Корф был ворчун, всем недовольный. Анне Иоанновне он свое неудовольствие показывал. Бирену в лицо дерзил. Иногда он выражался при дворе так, что, будь он русским, его бы уж давно вороны по кускам растащили. Но у него — заслуги перед престолом, за ним — надменное рыцарство Курляндии, и трогать его опасно. Оттого-то Корф — безбожник, книголюб, алхимик — мог делать все, что в голову взбредет, и не любил советников иметь.
Сейчас он нежно влюбился во фрейлину Вильдеман, которая приходилась племянницей фельдмаршалу Миниху. Но дорогу Корфу переступал камергер Менгден, вице-президент Коммерц-коллегии. Корф предложил ему бороться за руку и сердце Вильдеман:
— Назовите мне ваше любимое оружие.
— Яд! — засмеялся Менгден вызывающе.
— Что ж, — согласился Корф, — дуэлироваться можно и этим оружием подлости… Давайте так: вы мне дадите яд, а я вам свой подсыплю. Кто из нас быстрее приготовит противоядие, тот выживет и станет обладателем руки и сердца юной Вильдеман…
— Я пошутил, — отрекся Менгден. — Нет, мне с вами в химии не соперничать.
Уж лучше шпага! И чтобы… поменьше свидетелей.
— Согласен и на то. Драться уедем на родину, в Курляндию.

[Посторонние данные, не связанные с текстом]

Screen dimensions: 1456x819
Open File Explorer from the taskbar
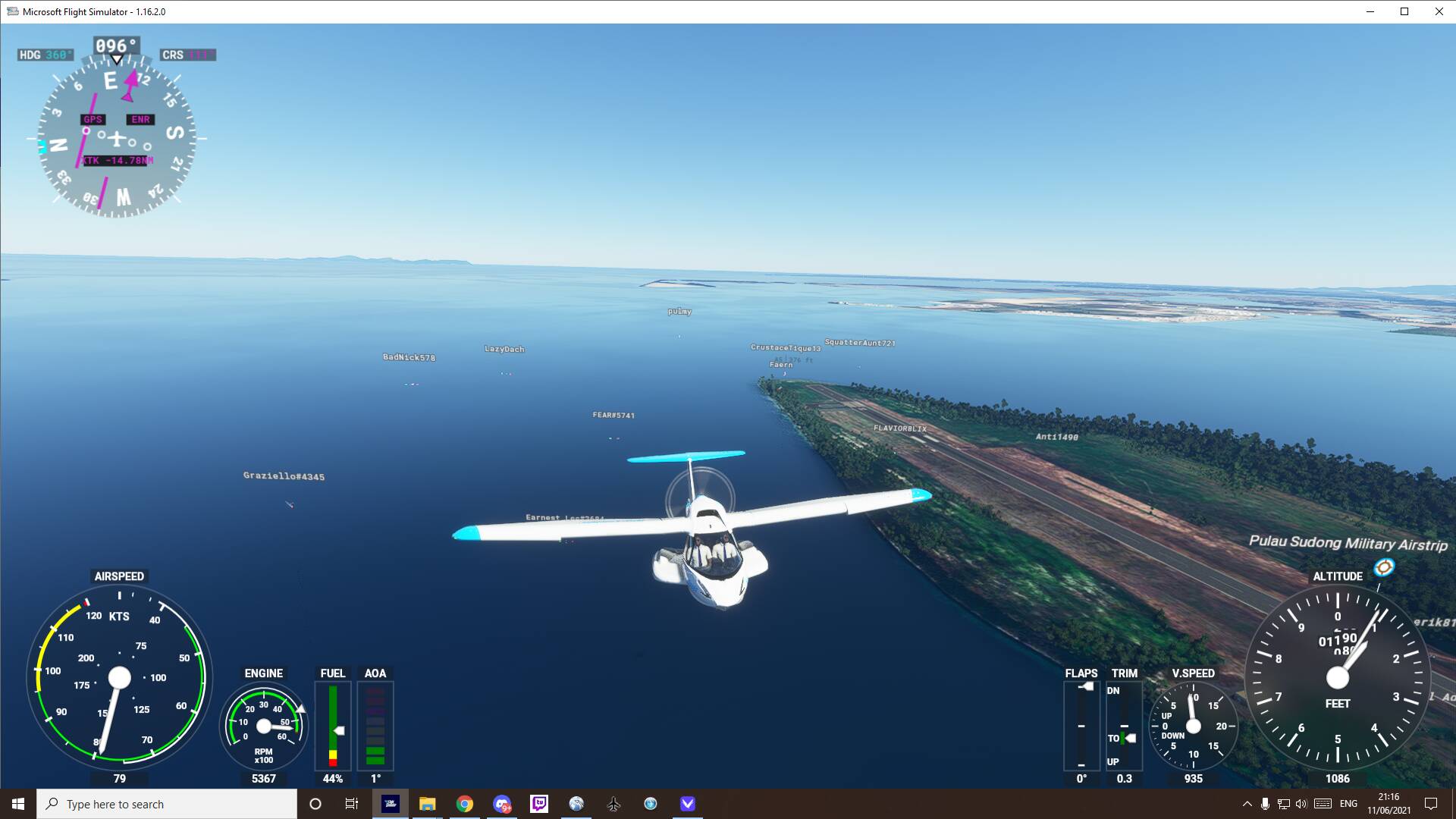[x=428, y=804]
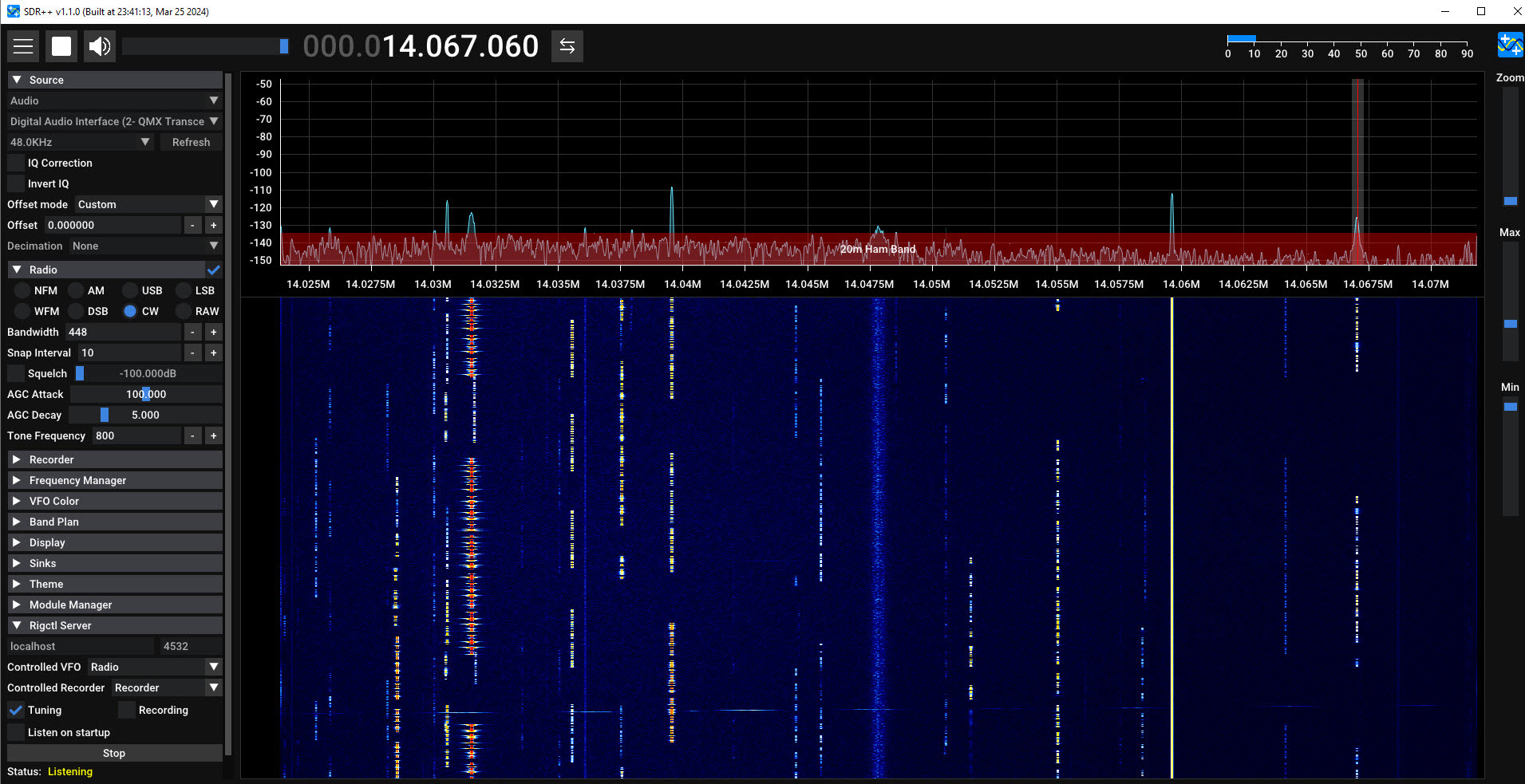1525x784 pixels.
Task: Enable IQ Correction
Action: [x=15, y=163]
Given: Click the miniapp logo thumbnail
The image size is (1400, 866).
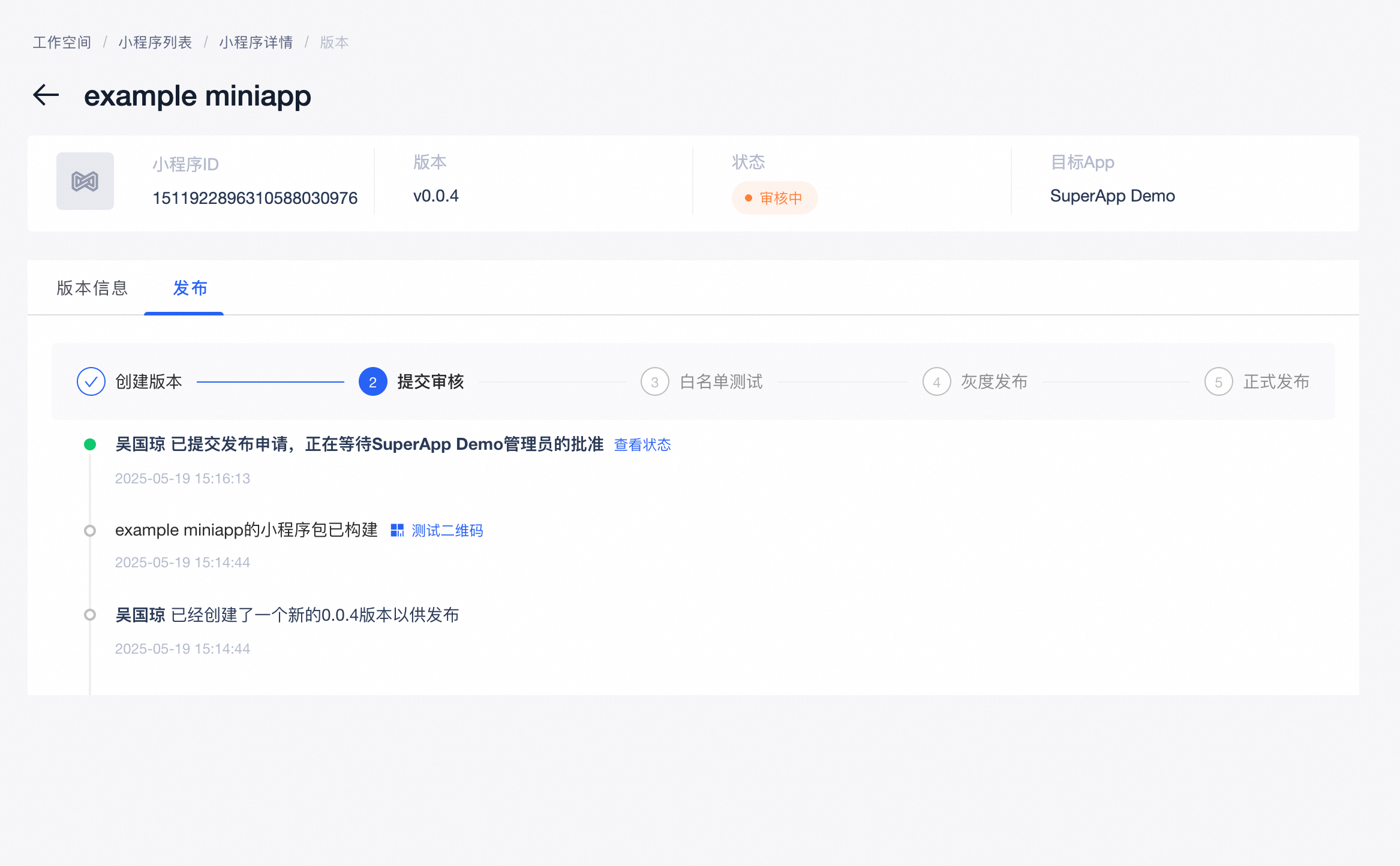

Любовная тоска перебивалась размышлениями о запущенности дел академических. В этом году Корф образовал «Русское собрание» при Академии, где русские занимались толкованием русского языка, — это хорошо: пусть возникнет «Толковый словарь» языка российского. Корф видел явное: ученые — все иноземцы, и коли кто понадобится, то зовут опять из Европы. Но… до каких же пор? Бернулли взялся обучать Ададурова, и опыт сей показателен: Ададуров стал великолепным математиком… Россия сама должна поставлять ученых, подобно рекрутам; таковые сыщутся, только искать их никто еще не пробовал. Как раз в это время опустела академическая гимназия, и Шумахер вошел с докладом к барону.